Tag Archives: United Kingdom

Immigration restrictions and casual moral assumptions

David Goodhart, a British writer and thinker, has some interesting thoughts on the interplay between immigration, multiculturalism, and policy. I think he does a great job of pointing out some problems with traditional approaches to multiculturalism, and how the left is often too blithe about the problems that living in a plural society can create. However, early on in the interview, he makes some comments that I find questionable. The first is where he quite rightly calls out immigration liberals for making unrealistic assumptions:

In a nutshell, what is the historical context of today’s multicultural Britain?

Britain had an open door policy from 1948 to 1962, when anybody from the empire or Commonwealth could come and live in Britain. That is essentially saying to some 600 million people around the world, most of them from the working classes or the peasantry, that there are no restrictions on their entry. Which was a magnificent idea, but also a bit of a disaster. Those who framed the legislation thought that no-one would come, but they did – half a million came between ’48 and ’62, albeit a small number compared to today’s figure.

Which is over half a million during the last year alone.

Yes, in terms of inflow – although there is also quite a bit of outflow. We had a parallel situation two generations later in the early 2000s, with Eastern Europeans coming to Britain from the EU. Only 15,000 were meant to come, but in reality a much larger number did.

Yes, the liberals were wrong in their estimates of how many would come. But how wrong were they about the harmful impacts of immigration? Did the UK economy collapse because hundreds of thousands instead of tens of thousands came under the EU’s open borders? This is an obvious question, but it’s left undiscussed. The casual assumption is that lots of immigrants are obviously harmful, and the interviewer does not challenge this. Goodhart explains in theoretical terms why he believes they are harmful, citing Robert Putnam’s work on social capital, but he never points to concrete instances of harm from European immigration, nor does he explain a clear causal mechanism for how lower immigrant inflows would have facilitated assimilation.

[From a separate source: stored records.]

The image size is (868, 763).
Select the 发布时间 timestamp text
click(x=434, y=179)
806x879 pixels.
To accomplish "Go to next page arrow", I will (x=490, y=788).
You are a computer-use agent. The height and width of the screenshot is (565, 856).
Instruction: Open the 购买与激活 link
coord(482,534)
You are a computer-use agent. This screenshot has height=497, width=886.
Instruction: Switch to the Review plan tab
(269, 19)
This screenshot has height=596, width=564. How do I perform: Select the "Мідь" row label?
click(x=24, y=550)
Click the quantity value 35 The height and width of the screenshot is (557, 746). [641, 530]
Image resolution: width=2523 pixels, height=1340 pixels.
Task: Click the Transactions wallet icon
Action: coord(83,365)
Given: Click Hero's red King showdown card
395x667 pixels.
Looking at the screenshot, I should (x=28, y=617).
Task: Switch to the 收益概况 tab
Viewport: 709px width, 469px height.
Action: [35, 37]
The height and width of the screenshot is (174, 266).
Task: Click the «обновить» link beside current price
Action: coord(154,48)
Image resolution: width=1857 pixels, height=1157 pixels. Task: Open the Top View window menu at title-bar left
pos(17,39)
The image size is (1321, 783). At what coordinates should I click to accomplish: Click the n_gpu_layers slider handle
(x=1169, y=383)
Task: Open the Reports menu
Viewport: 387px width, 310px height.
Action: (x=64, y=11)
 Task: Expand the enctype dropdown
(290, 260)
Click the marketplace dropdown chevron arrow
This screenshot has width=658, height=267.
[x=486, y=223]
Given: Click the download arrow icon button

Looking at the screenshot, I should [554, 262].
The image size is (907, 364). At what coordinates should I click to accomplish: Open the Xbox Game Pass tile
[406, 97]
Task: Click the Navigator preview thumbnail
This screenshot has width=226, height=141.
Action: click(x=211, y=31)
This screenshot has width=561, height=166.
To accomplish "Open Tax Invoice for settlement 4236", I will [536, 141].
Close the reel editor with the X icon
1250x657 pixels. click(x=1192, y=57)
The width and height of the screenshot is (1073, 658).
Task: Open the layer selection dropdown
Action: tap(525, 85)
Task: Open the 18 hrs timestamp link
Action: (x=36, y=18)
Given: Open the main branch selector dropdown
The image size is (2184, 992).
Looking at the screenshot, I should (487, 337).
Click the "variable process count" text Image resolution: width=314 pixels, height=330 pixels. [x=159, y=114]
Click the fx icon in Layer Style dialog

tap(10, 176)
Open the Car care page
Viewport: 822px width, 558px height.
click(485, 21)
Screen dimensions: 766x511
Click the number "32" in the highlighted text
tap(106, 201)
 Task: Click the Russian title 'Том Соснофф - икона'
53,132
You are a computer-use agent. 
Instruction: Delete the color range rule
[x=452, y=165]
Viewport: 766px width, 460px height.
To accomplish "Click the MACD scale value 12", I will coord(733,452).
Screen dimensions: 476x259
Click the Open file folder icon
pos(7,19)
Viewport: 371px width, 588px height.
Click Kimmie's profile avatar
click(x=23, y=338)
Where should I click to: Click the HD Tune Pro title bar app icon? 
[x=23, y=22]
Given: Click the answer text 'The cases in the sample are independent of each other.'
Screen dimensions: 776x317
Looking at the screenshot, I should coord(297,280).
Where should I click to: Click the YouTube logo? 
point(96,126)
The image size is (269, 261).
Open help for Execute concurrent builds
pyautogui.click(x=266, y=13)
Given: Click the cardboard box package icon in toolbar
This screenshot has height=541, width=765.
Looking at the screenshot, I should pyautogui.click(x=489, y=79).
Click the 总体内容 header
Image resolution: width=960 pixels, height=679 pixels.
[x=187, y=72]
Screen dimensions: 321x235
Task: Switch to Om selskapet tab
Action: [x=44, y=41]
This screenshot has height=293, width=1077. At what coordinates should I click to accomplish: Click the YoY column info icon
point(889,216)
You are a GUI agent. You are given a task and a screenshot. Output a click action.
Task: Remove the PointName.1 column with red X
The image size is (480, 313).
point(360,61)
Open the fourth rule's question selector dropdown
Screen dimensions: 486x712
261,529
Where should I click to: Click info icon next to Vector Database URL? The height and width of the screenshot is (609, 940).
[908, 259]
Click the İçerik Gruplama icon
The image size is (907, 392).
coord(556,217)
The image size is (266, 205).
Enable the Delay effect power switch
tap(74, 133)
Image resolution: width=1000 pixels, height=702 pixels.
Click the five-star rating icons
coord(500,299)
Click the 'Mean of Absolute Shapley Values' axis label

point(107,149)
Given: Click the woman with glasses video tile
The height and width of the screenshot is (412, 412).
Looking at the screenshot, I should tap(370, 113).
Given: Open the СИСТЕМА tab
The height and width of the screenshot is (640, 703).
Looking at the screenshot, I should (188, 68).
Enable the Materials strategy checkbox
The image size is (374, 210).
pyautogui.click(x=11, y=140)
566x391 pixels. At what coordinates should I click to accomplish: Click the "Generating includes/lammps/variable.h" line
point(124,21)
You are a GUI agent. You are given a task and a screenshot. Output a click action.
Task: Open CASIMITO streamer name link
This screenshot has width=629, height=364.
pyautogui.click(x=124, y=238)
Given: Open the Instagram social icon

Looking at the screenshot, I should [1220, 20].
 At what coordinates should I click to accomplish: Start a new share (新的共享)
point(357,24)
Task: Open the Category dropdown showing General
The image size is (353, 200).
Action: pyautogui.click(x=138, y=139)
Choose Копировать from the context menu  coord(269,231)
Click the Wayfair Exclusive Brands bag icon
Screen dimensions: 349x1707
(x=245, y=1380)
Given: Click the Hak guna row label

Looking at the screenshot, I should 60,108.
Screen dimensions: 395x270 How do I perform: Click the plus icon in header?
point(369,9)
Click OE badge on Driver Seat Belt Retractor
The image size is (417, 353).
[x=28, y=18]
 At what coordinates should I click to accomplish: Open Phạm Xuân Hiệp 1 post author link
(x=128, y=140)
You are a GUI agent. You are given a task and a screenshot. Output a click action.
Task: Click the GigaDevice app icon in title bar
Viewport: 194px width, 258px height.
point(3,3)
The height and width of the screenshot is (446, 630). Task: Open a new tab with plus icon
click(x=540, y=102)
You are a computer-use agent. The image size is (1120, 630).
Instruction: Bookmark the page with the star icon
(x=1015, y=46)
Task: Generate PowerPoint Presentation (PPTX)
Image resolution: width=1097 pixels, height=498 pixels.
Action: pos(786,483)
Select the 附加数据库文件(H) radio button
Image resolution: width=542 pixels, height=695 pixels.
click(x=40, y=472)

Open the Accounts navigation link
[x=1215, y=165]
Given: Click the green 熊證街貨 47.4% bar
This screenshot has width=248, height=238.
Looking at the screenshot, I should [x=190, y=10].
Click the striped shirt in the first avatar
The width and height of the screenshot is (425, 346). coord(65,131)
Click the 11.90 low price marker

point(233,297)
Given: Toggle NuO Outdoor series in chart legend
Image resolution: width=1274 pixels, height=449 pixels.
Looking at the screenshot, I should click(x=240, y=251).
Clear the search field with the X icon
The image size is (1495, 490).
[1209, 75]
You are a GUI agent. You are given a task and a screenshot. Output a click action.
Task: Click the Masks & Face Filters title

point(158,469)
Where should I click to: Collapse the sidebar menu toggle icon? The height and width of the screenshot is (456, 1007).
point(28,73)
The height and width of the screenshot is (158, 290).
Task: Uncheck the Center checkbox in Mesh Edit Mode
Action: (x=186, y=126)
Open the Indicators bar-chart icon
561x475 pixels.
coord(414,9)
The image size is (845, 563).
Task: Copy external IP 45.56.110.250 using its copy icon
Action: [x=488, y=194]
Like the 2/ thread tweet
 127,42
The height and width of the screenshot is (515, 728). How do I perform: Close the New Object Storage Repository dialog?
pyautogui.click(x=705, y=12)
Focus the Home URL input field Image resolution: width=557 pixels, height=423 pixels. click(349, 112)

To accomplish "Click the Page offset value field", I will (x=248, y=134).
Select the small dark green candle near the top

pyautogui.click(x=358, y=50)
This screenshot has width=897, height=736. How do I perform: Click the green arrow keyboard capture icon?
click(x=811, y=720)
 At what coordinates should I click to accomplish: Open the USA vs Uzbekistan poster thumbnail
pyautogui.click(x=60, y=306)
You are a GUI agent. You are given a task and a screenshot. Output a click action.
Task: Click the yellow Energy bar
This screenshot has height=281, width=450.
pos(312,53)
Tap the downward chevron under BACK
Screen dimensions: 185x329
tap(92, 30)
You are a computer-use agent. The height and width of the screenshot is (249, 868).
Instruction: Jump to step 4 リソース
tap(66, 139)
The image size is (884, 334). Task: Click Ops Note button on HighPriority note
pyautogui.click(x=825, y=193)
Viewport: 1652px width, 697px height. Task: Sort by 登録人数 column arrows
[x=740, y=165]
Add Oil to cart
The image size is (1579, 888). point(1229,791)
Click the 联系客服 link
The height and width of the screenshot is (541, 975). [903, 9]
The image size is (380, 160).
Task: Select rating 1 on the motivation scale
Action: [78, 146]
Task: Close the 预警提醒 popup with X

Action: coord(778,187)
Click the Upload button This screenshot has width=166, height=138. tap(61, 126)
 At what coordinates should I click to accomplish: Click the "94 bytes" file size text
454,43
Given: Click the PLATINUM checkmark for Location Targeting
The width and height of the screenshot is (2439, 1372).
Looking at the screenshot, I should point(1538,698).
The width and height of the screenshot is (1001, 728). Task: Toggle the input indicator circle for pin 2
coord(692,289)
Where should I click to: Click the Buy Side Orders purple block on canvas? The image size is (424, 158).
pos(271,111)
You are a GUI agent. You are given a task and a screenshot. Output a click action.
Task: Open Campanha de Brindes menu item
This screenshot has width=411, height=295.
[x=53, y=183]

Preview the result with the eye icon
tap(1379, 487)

Moreover, it’s taken for granted that Putnam’s research (assuming it is correct in finding that diversity has undermined social capital in the US) is easily generalisable to other contexts. Abdolmodhammad Kazemipur attempted to reproduce Putnam’s research in Canada, and actually found the opposite: Canadian communities with greater diversity have more social capital than their homogeneous counterparts.

Goodhart makes an interesting point that historically, Britain has pursued a “light touch” when it comes to integrating non-British into its society, citing its approach to colonial governance. I’m not sure how true this is, however: in past centuries the UK had little trouble integrating Huguenot refugees or other European immigrants, even though they initially formed ethnic enclaves of their own. Goodhart makes a fair point that UK policymakers did in fact make some false assumptions about assimilation in the era of Commonwealth open borders: to my knowledge, it is true that contemporarily many people erroneously assumed the working class Briton would embrace his Commonwealth peers from Asia and the Caribbean. Stories abound of Caribbean immigrants entering the UK only to be astonished to find that although they considered themselves British, the Britons did not think the same.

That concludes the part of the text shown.